At DTE Energy, we know firsthand the importance of strong, safe infrastructure; it is the foundation of our work. That’s why we’ve invested in a multi-year plan to strengthen our electric and gas systems to bring you safer, cleaner, more reliable energy and peace of mind.
This year, DTE gas crews will continue upgrading natural gas infrastructure for customers throughout the state. In 2018, we plan to upgrade 162 miles of main pipeline and 46,000 gas meters.
In addition, nearly 24,000 gas meters will be moved from inside homes and businesses to outside locations. Moving the meters outside allows us faster, easier access for safety inspections, maintenance, repairs and in case of emergency. Work will be done in the communities of Ann Arbor, Detroit, Garden City, Grand Rapids, Hamtramck, Harper Woods, Muskegon, Taylor, Wyandotte and Ypsilanti.
On the electric side, DTE will invest $4.2 billion over the next five years in electric infrastructure upgrades to build a stronger, smarter energy grid, ensuring more reliable service in good weather and bad.
These improvements also include the upgrade and expansion of the electrical system to accommodate populations shifts and the changing needs of customers at home and at work.

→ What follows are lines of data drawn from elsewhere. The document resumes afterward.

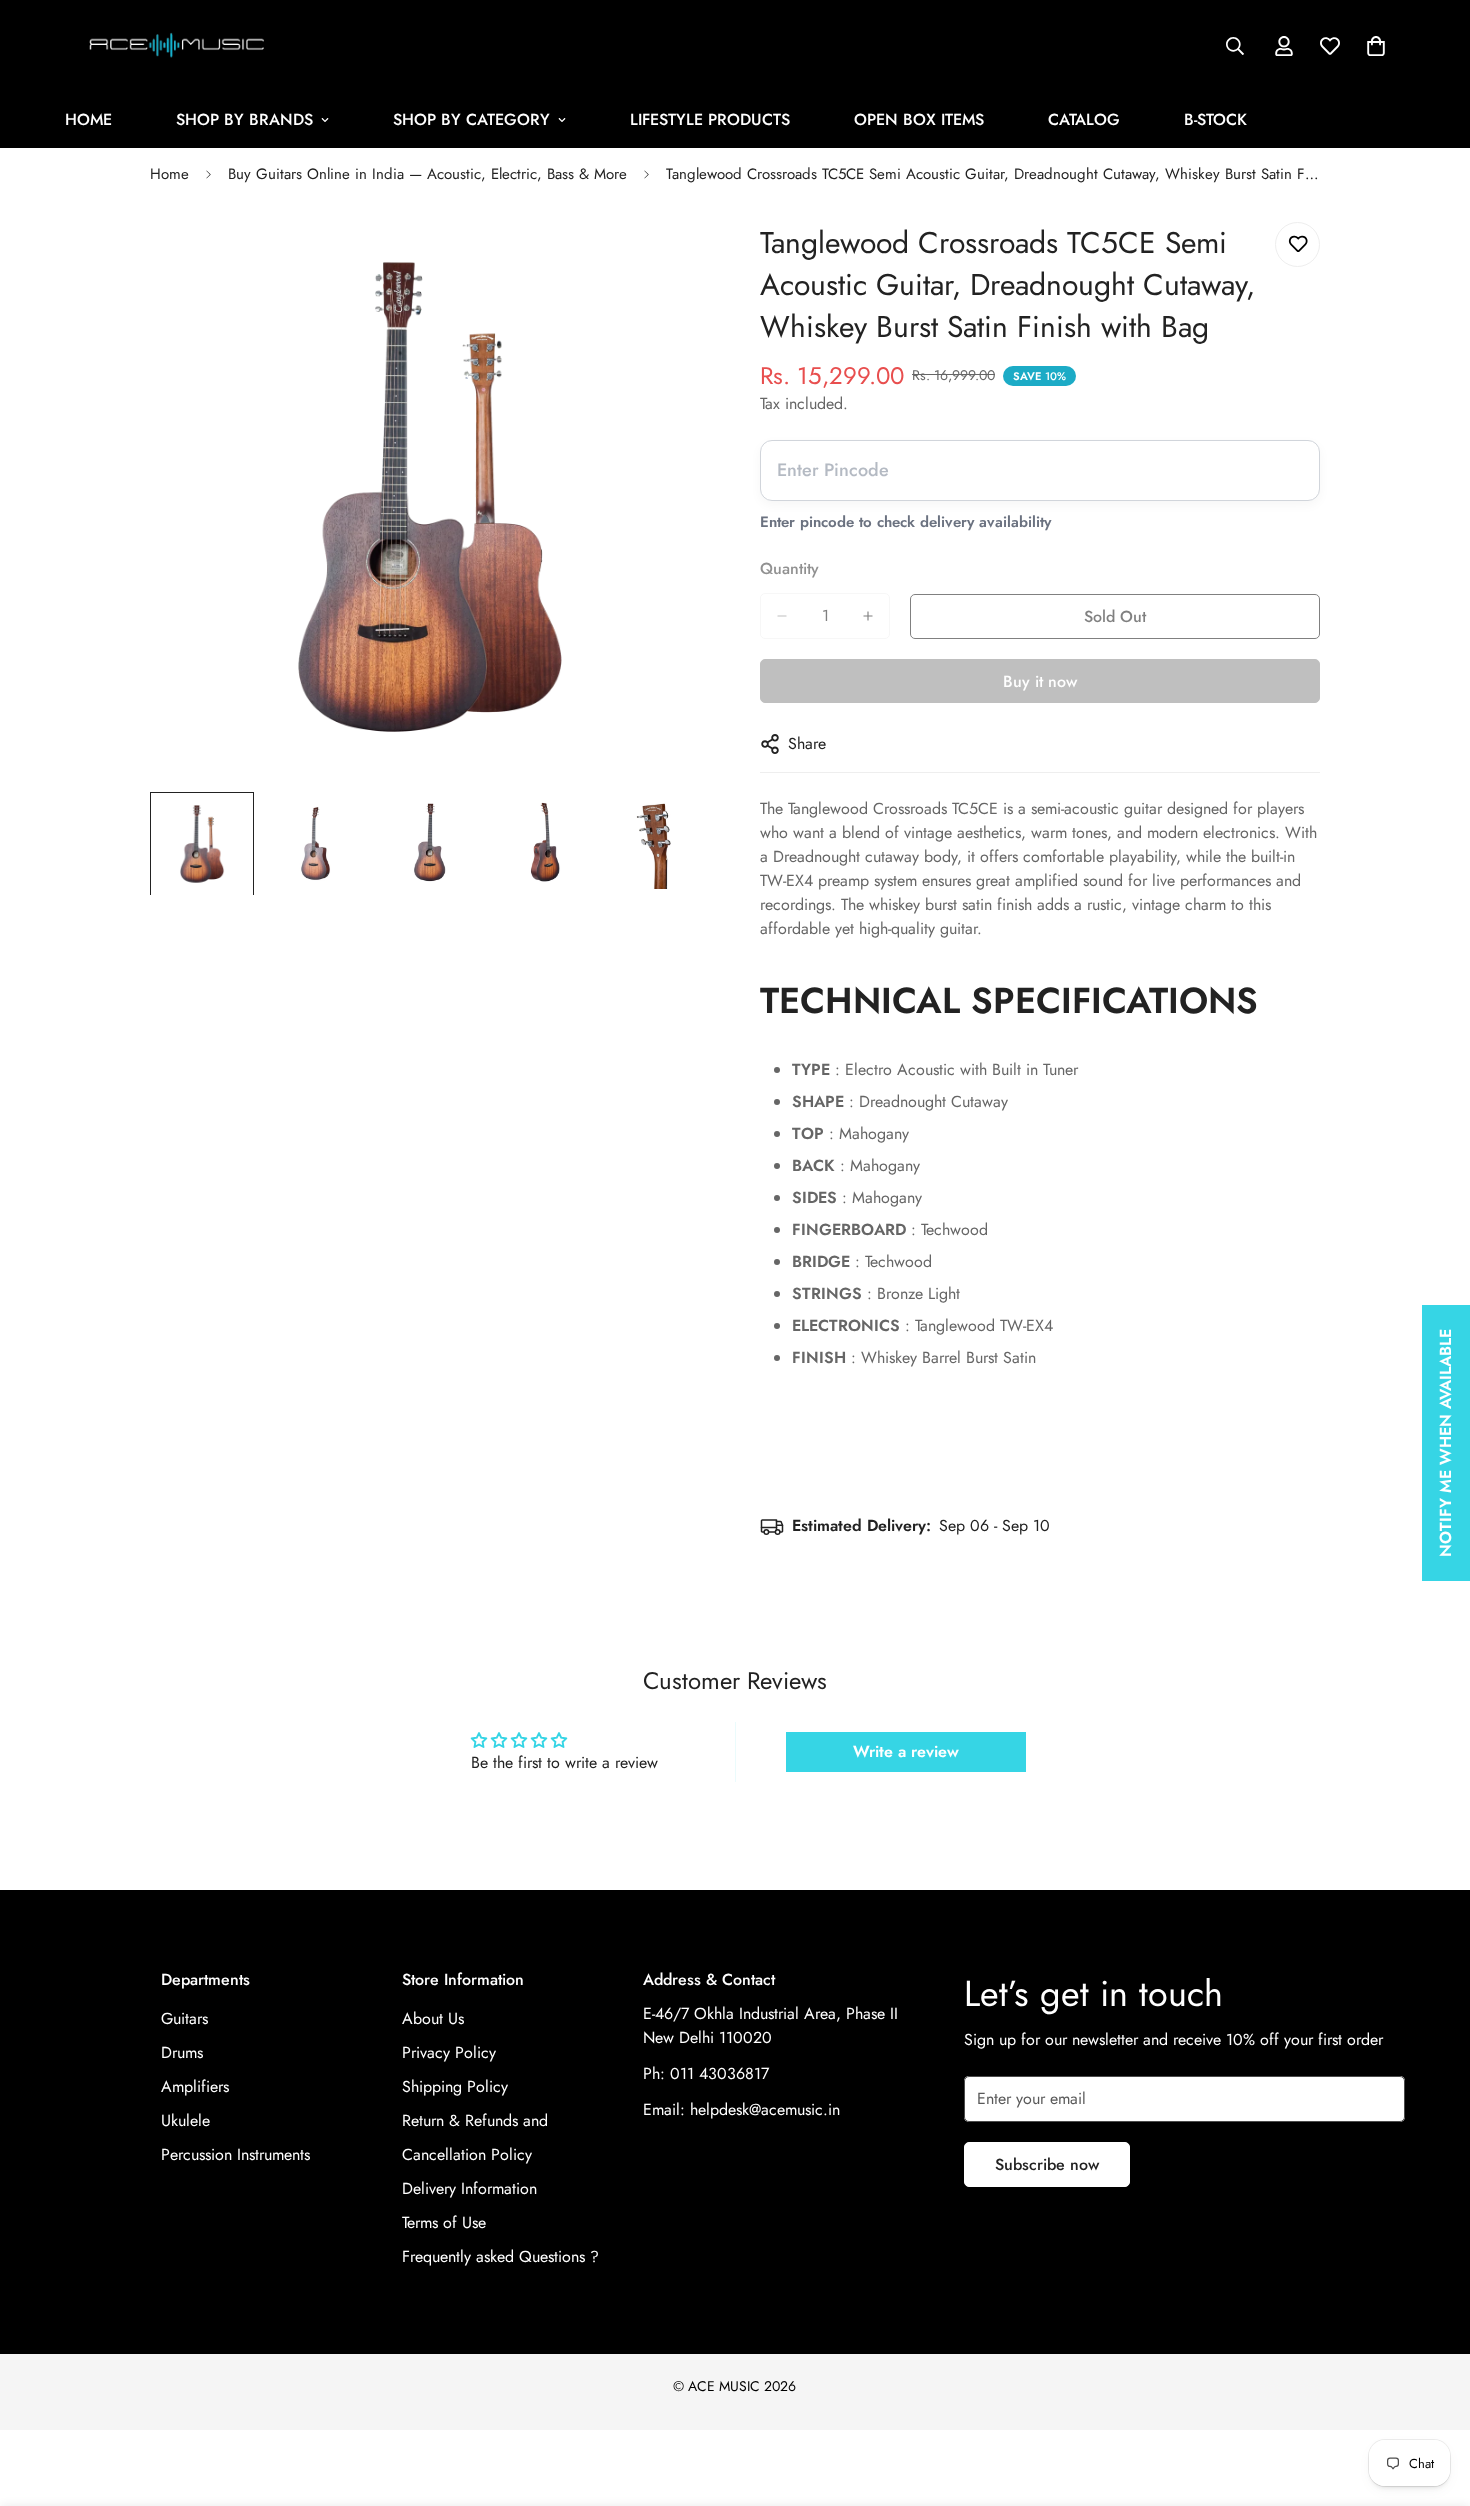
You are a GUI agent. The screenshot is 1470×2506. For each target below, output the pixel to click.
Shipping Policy (455, 2086)
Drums (182, 2052)
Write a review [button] (906, 1751)
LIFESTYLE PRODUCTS (710, 119)
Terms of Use (444, 2222)
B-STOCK (1215, 119)
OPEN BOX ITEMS (919, 119)
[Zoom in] (667, 259)
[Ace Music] (177, 46)
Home (169, 174)
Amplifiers (195, 2086)
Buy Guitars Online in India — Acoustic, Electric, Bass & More (427, 174)
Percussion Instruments (235, 2154)
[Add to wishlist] (1297, 244)
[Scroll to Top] (1431, 2397)
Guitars (184, 2018)
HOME (88, 119)
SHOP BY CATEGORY (471, 119)
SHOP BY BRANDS (244, 119)
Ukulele (185, 2120)
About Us (433, 2018)
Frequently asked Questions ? (500, 2256)
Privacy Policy (449, 2052)
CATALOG (1084, 119)
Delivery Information (469, 2188)
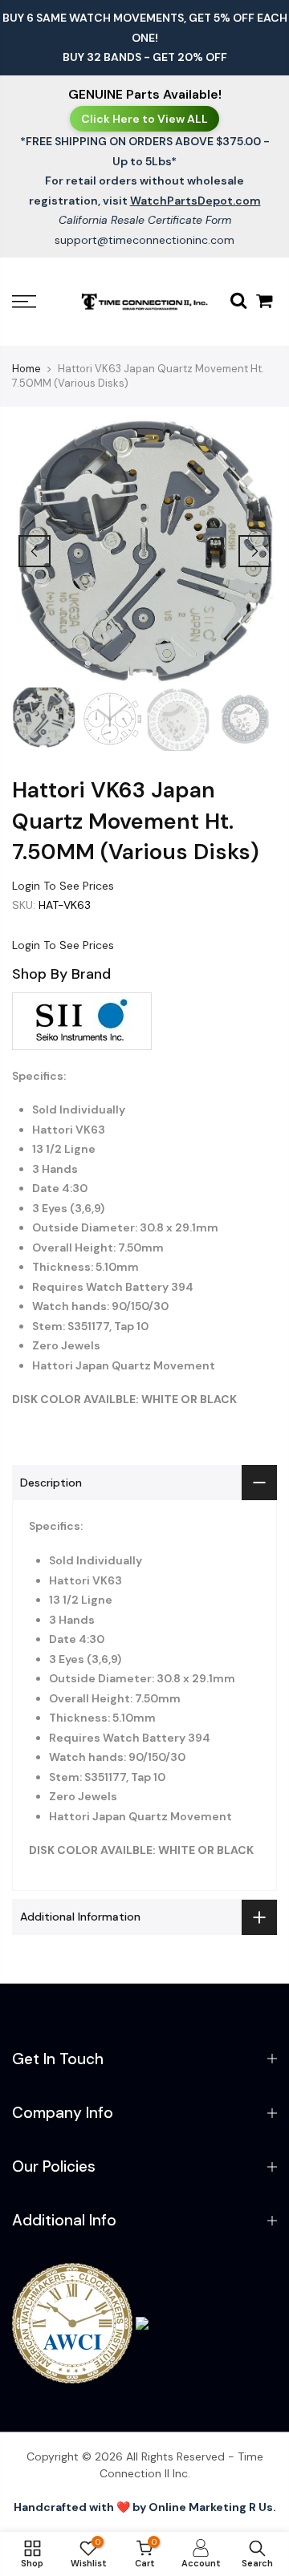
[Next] (254, 551)
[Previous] (34, 551)
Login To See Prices (63, 885)
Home (26, 368)
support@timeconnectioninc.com (144, 240)
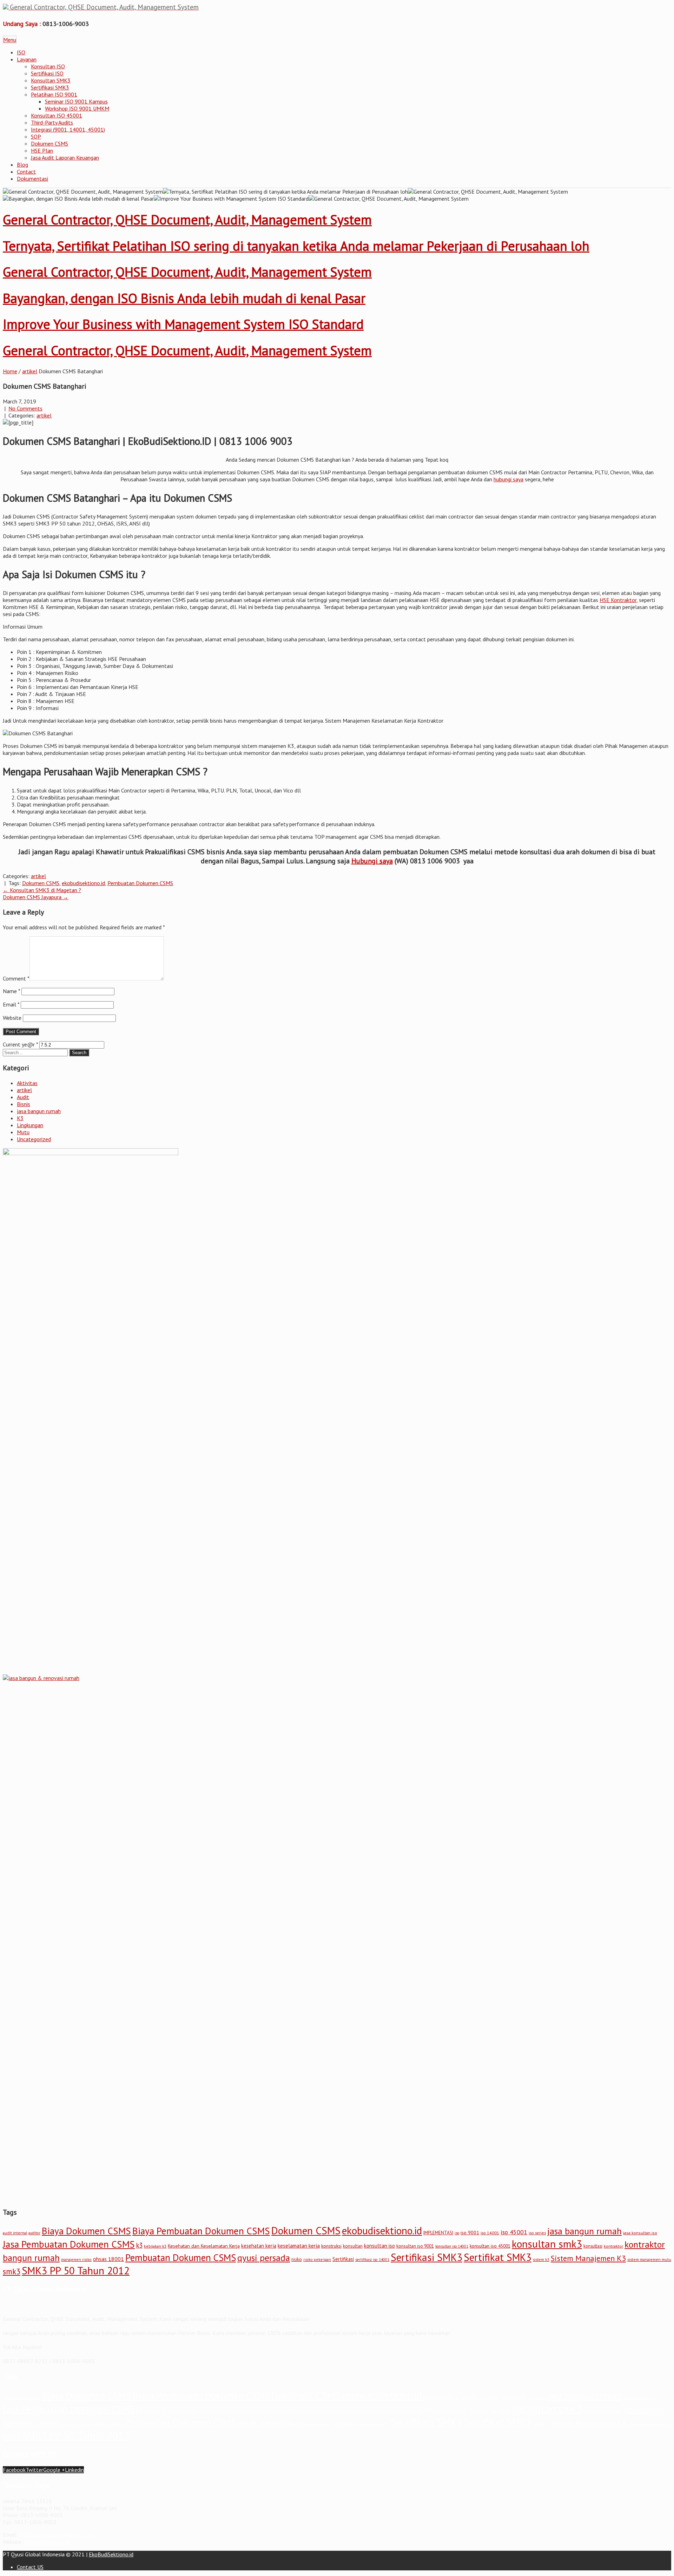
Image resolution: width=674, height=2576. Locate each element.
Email (11, 1004)
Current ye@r (20, 1044)
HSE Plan (42, 150)
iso (457, 2232)
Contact (26, 171)
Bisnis (23, 1104)
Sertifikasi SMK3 (50, 87)
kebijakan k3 (155, 2246)
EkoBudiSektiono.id (46, 2541)
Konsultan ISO (48, 66)
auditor (34, 2232)
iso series (537, 2232)
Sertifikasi (343, 2259)
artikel (29, 371)
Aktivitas (27, 1082)
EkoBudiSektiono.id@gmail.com (56, 2534)
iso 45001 (514, 2232)
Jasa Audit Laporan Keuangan (65, 157)
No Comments (25, 408)
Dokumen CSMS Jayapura (35, 897)
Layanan (27, 59)
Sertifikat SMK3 (497, 2257)
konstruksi (331, 2246)
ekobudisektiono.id (83, 882)
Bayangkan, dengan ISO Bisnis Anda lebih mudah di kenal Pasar (184, 298)
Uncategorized (34, 1139)
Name (11, 991)
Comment (16, 978)
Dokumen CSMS (49, 143)
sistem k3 (541, 2259)
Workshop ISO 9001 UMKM (77, 108)
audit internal (15, 2232)
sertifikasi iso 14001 (372, 2259)
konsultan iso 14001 (451, 2246)
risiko (296, 2259)
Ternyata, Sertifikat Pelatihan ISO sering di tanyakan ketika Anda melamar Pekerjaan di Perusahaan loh (296, 245)
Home (10, 371)
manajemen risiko (76, 2259)
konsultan (353, 2246)
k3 (139, 2245)
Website (12, 1017)
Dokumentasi (32, 178)
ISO (21, 52)
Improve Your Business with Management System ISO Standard (183, 324)
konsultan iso (379, 2245)
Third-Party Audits (52, 122)
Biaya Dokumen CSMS (86, 2230)
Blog (22, 164)
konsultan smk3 (547, 2243)
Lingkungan (30, 1125)
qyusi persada (263, 2257)
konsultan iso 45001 (490, 2246)
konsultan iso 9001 (415, 2246)
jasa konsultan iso (640, 2232)
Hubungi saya (372, 860)
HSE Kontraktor (618, 599)
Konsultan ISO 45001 (56, 115)
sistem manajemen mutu (649, 2259)
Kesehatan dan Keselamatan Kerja (204, 2246)
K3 (20, 1118)
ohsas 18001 (108, 2258)
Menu (9, 39)
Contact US (30, 2566)
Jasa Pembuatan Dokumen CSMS (69, 2244)
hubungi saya (508, 479)
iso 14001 (490, 2232)
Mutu (23, 1132)
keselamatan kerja (299, 2245)
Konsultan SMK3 (51, 80)
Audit (23, 1096)
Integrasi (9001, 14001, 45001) (68, 129)
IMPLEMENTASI (438, 2233)
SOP (36, 136)
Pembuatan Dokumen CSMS (140, 882)
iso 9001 (470, 2232)
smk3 (11, 2271)
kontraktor (613, 2246)
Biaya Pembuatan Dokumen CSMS (201, 2230)
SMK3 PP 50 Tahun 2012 (76, 2270)
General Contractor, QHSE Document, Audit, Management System (187, 219)
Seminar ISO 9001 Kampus (76, 101)
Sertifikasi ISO (47, 73)
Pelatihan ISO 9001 (54, 94)
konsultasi (592, 2246)
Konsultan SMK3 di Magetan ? (42, 890)
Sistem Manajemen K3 (588, 2258)
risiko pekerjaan (317, 2259)
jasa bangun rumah (39, 1111)
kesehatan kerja (258, 2245)
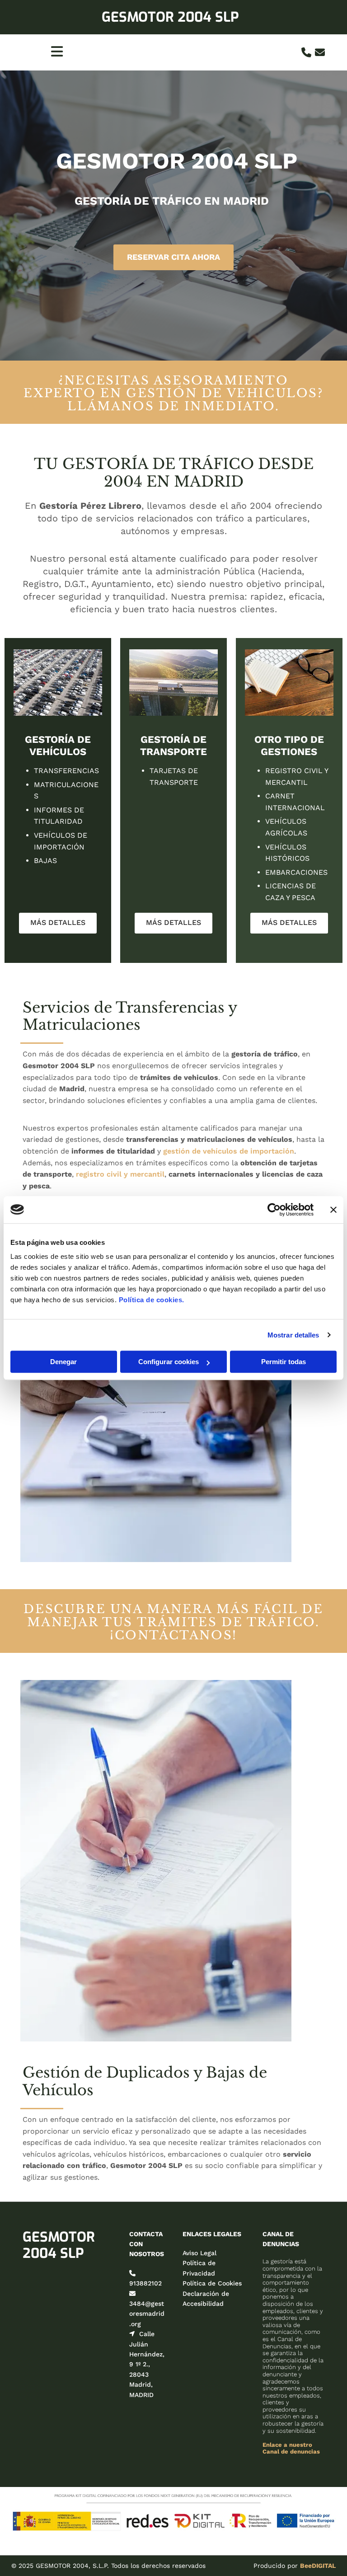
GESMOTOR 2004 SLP (170, 17)
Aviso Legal (199, 2253)
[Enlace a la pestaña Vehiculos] (58, 682)
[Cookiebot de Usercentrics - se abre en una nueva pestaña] (274, 1209)
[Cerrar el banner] (333, 1209)
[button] (173, 257)
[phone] (306, 52)
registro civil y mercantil (120, 1174)
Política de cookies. (151, 1300)
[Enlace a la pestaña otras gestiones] (289, 682)
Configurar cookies (168, 1361)
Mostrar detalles (293, 1335)
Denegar (63, 1361)
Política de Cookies (212, 2283)
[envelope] (320, 52)
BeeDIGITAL (318, 2565)
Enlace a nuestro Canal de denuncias (291, 2448)
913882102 (145, 2283)
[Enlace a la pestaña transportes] (173, 682)
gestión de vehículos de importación (228, 1151)
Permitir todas (283, 1361)
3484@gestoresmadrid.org (146, 2313)
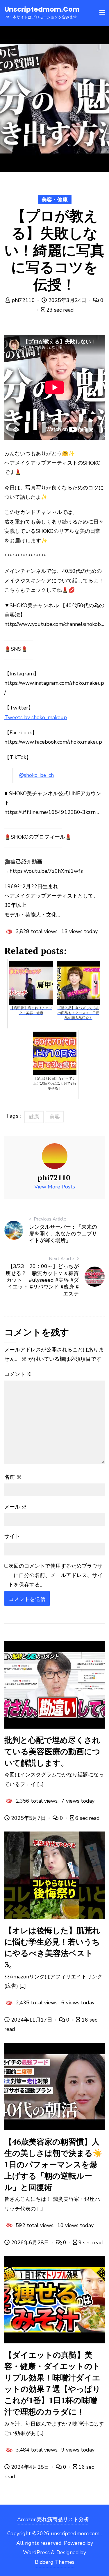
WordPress (36, 2552)
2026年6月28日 (30, 2242)
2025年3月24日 (67, 300)
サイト (12, 1536)
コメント (18, 1374)
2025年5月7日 (28, 1818)
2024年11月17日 (32, 2019)
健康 (34, 1116)
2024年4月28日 (30, 2466)
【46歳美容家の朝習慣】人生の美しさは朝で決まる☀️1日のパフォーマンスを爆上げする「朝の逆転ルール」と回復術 (53, 2164)
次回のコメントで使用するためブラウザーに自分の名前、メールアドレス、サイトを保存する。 (55, 1575)
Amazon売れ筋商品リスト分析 (53, 2519)
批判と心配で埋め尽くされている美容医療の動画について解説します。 (52, 1751)
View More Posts (54, 1186)
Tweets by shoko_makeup (35, 717)
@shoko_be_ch (36, 775)
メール (15, 1506)
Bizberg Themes (54, 2562)
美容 (54, 1116)
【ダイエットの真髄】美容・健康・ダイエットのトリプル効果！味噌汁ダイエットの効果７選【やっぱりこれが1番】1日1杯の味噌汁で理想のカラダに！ (52, 2383)
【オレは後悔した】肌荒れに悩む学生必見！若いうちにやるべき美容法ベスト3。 (52, 1947)
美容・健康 (55, 199)
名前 (13, 1477)
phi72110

Some of the electric infrastructure upgrades we’re currently working on include:
- Building new substations and upgrading equipment in many other substations to meet the needs of current and future load growth.
- Upgrading equipment on customer-serving circuits, and replacing utility poles to strengthen reliability. DTE is using new designs and materials that can better stand up to Michigan’s variety of severe weather, ultimately reducing storm damage and power outages.
- Trimming trees. Trees can interfere with power lines and significantly damage equipment; toppled trees and branches are responsible for two-thirds of the time DTE customers spend without power.
- Installing more smart grid sensors and new technologies, which help make the grid smarter and more responsive by monitoring power lines and assessing the health of the system so problems can be corrected before they occur, or be responded to more effectively when they do.